Set of tasks:
1/ In the thread of sequence word problems, explain in one to three sentences why the hot tub temperature after 3 hours is worked out as 75(1+0.10)^3.
2/ Write the next part of the thread of sequence word problems, starting after its final line.

Extract:
◆ ◆ ◆ ◆

1.you visit thr Canyon and drop a penny off the edge of a cliff. The distance the penny will fall is 16 feet the first second, 48 feet the next second, 80 feet the third second,and so on in an arithmic sequence. What is the total distance the object will fall in 6 seconds?
2.After knee surgery, your trainer tells to return to your jogging slowly. he suggests jogging for 12 minutes each for the first week.Each week thereafter, he suggests that you increase that time by 6 minutes per day. How many weeks will it be before you are to jogging 60 minutes per day?
3.YOU complain that the hot tub in your hotel suite is not hot enough. The hotel tells you that they will increase the temperature by 10% each hour. If the current temperature of the hot tub is 75degree fa.What will the temperature of the hot tub after 3 hours, to the nearest tenth of a degree?
exquisite
1. d = 16*t^2.
1 s. 16 Ft.
2 s. 64 Ft.
3 s. 144 Ft.
d = 4.9*6^2 = 176.4 Ft in 6v s.
3. T = 75(1+0.10)^3 = 99.8o.

◆ ◆ ◆ ◆

Dataset:
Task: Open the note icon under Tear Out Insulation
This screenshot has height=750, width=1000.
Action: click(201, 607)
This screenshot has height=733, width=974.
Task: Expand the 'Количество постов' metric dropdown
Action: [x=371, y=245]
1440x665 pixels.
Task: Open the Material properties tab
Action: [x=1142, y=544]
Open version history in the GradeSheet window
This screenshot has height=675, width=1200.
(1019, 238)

◆ ◆ ◆ ◆

Solved problems:
1/ The hotel says it will raise the temperature by 10% each hour, so each hour the current temperature is multiplied by 1 + 0.10. Starting from 75 degrees and doing this three times gives 75(1+0.10)^3, which comes to about 99.8 degrees.

2/
1. To find the total distance the object will fall in 6 seconds, we need to find the sum of the arithmetic sequence of distances fallen each second.
The first term (a) is 16 feet, and the common difference (d) is 32 feet (48 - 16 = 32).
We can use the formula for finding the sum of an arithmetic sequence:
Sn = (n/2)(2a + (n-1)d),
where Sn is the sum of the sequence, n is the number of terms, a is the first term, and d is the common difference.
Substituting the given values, we have:
Sn = (6/2)(2 * 16 + (6 - 1) * 32),
= 3(32 + 5 * 32),
= 3(32 + 160),
= 3(192),
= 576 feet.
Therefore, the total distance the object will fall in 6 seconds is 576 feet.
2. To find out how many weeks it will take for you to be jogging for 60 minutes per day, we need to set up an arithmetic sequence to represent the increasing jogging time each week.
The first term (a) is 12 minutes, and the common difference (d) is 6 minutes.
We want to find the number of weeks (n) that will make the jogging time 60 minutes.
Using the formula for finding the n-th term of an arithmetic sequence, we have:
an = a + (n-1)d,
Substituting the given values, we have:
60 = 12 + (n-1) * 6,
48 = 6(n-1),
8 = n-1,
n = 9.
Therefore, it will take 9 weeks for you to be jogging for 60 minutes per day.
3. To find the temperature of the hot tub after 3 hours, we need to calculate the temperature after each hour using the given temperature increase rate.
The temperature increase rate is 10% per hour.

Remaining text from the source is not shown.